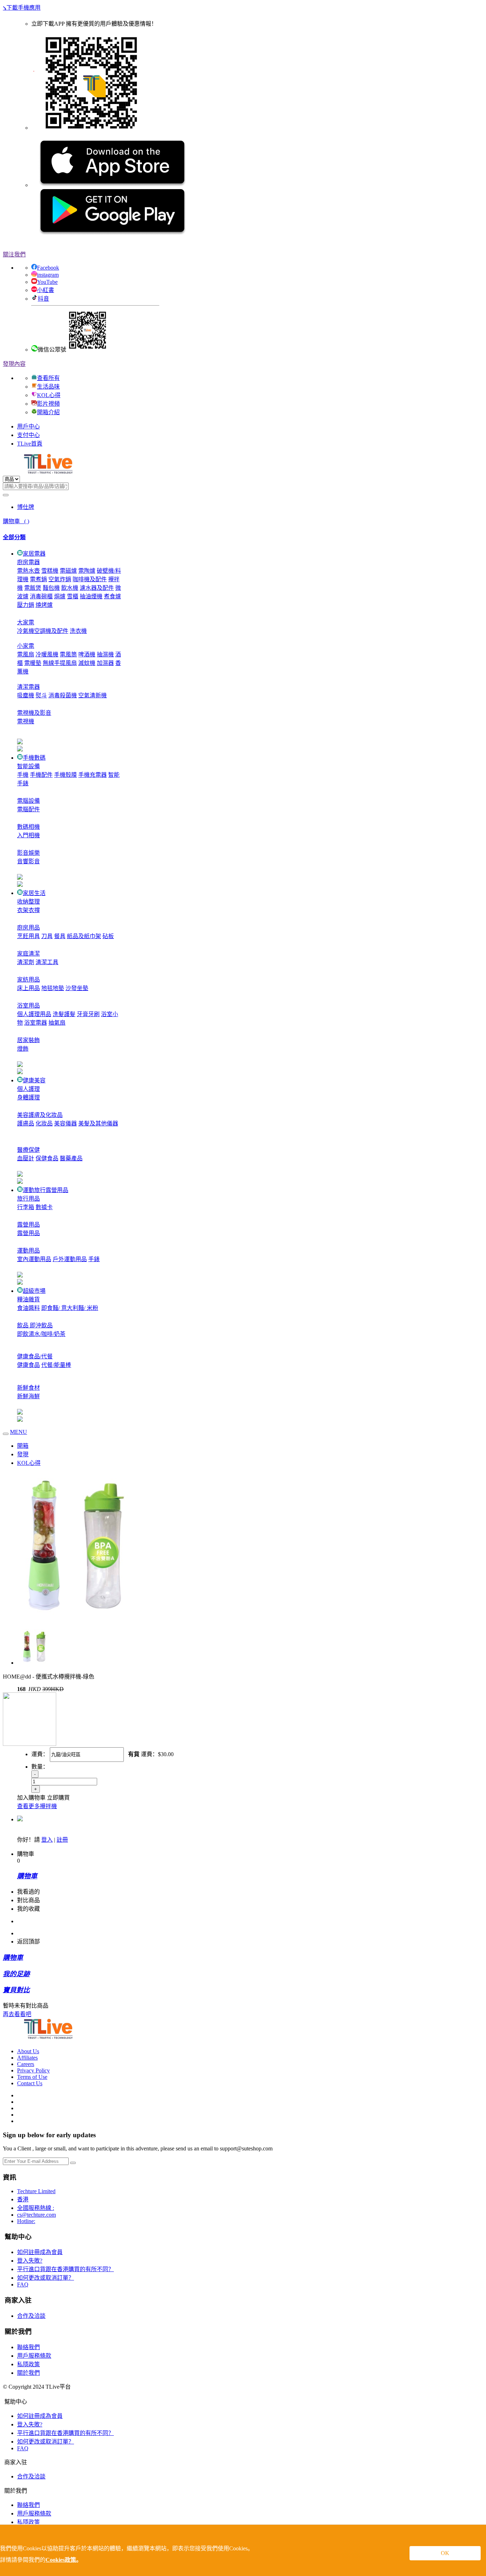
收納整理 (28, 902)
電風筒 (68, 654)
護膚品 (25, 1123)
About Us (28, 2051)
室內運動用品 (34, 1259)
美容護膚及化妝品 (40, 1115)
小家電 (25, 646)
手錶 (94, 1259)
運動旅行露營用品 (45, 1190)
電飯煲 (32, 588)
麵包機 (51, 588)
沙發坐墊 (76, 988)
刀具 (47, 936)
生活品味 (48, 387)
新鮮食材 (28, 1388)
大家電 (25, 622)
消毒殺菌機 (62, 695)
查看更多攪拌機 (37, 1806)
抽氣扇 (56, 1023)
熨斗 (41, 695)
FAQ (22, 2284)
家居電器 (34, 554)
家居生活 (34, 893)
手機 (22, 775)
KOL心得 (48, 395)
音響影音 (28, 861)
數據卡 (44, 1207)
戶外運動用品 (70, 1259)
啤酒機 (86, 654)
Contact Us (29, 2083)
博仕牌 (25, 507)
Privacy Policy (33, 2070)
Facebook (48, 268)
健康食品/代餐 (35, 1356)
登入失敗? (29, 2261)
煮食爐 (112, 596)
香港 (22, 2199)
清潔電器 (28, 687)
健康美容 (34, 1080)
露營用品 (28, 1225)
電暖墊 (32, 663)
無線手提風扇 (60, 663)
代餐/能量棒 (56, 1365)
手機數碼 (34, 758)
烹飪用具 (28, 936)
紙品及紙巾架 (84, 936)
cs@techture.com (36, 2215)
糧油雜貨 (28, 1299)
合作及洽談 (31, 2316)
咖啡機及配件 (90, 579)
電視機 (25, 721)
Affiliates (27, 2058)
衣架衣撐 (28, 910)
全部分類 (14, 537)
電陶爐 (86, 571)
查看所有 (48, 378)
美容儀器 (65, 1123)
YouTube (47, 282)
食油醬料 (28, 1308)
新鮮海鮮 (28, 1396)
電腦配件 (28, 809)
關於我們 (28, 2373)
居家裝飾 (28, 1040)
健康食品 (28, 1365)
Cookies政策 (61, 2560)
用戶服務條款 (34, 2356)
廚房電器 (28, 562)
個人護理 (28, 1089)
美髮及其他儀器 (98, 1123)
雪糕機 (49, 571)
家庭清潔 (28, 954)
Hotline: (26, 2221)
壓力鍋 (25, 605)
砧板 (108, 936)
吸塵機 (25, 695)
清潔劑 (25, 962)
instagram (48, 275)
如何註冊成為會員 (40, 2252)
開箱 (22, 1446)
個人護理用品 (34, 1014)
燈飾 (22, 1049)
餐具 (59, 936)
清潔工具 (47, 962)
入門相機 (28, 835)
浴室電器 (35, 1023)
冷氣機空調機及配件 (42, 631)
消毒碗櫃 (41, 596)
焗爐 (59, 596)
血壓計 (25, 1158)
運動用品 (28, 1251)
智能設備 (28, 766)
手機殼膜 (65, 775)
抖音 (43, 299)
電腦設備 (28, 801)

## TO DO
From the first record to the last, transcribe everything exactly but drop the pictures.

## PROBLEM SOLUTION
收納整理 (28, 902)
電風筒 (68, 654)
護膚品 (25, 1123)
About Us (28, 2051)
室內運動用品 (34, 1259)
美容護膚及化妝品 (40, 1115)
小家電 (25, 646)
手錶 (94, 1259)
運動旅行露營用品 (45, 1190)
電飯煲 (32, 588)
麵包機 (51, 588)
沙發坐墊 (76, 988)
刀具 (47, 936)
生活品味 (48, 387)
新鮮食材 (28, 1388)
大家電 (25, 622)
消毒殺菌機 (62, 695)
查看更多攪拌機 (37, 1806)
抽氣扇 (56, 1023)
熨斗 (41, 695)
FAQ (22, 2284)
家居電器 (34, 554)
家居生活 (34, 893)
手機 (22, 775)
KOL心得 (48, 395)
音響影音 (28, 861)
數據卡 (44, 1207)
戶外運動用品 (70, 1259)
啤酒機 (86, 654)
Contact Us (29, 2083)
博仕牌 (25, 507)
Privacy Policy (33, 2070)
Facebook (48, 268)
健康食品/代餐 (35, 1356)
登入失敗? (29, 2261)
煮食爐 (112, 596)
香港 (22, 2199)
清潔電器 (28, 687)
健康美容 (34, 1080)
露營用品 (28, 1225)
電暖墊 (32, 663)
無線手提風扇 (60, 663)
代餐/能量棒 (56, 1365)
手機數碼 (34, 758)
烹飪用具 (28, 936)
紙品及紙巾架 (84, 936)
cs@techture.com (36, 2215)
糧油雜貨 (28, 1299)
合作及洽談 (31, 2316)
咖啡機及配件 (90, 579)
電視機 (25, 721)
Affiliates (27, 2058)
衣架衣撐 (28, 910)
全部分類 (14, 537)
電陶爐 (86, 571)
查看所有 (48, 378)
美容儀器 (65, 1123)
YouTube (47, 282)
食油醬料 (28, 1308)
新鮮海鮮 (28, 1396)
電腦配件 (28, 809)
關於我們 (28, 2373)
居家裝飾 (28, 1040)
健康食品 (28, 1365)
Cookies政策 (61, 2560)
用戶服務條款 (34, 2356)
廚房電器 (28, 562)
個人護理 (28, 1089)
美髮及其他儀器 (98, 1123)
雪糕機 (49, 571)
家庭清潔 (28, 954)
Hotline: (26, 2221)
壓力鍋 (25, 605)
砧板 (108, 936)
吸塵機 (25, 695)
清潔劑 (25, 962)
instagram (48, 275)
如何註冊成為會員 (40, 2252)
開箱 (22, 1446)
個人護理用品 (34, 1014)
燈飾 (22, 1049)
餐具 (59, 936)
清潔工具 (47, 962)
入門相機 (28, 835)
浴室電器 (35, 1023)
冷氣機空調機及配件 (42, 631)
消毒碗櫃 (41, 596)
焗爐 (59, 596)
血壓計 (25, 1158)
運動用品 (28, 1251)
智能設備 (28, 766)
手機殼膜 (65, 775)
抖音 (43, 299)
電腦設備 (28, 801)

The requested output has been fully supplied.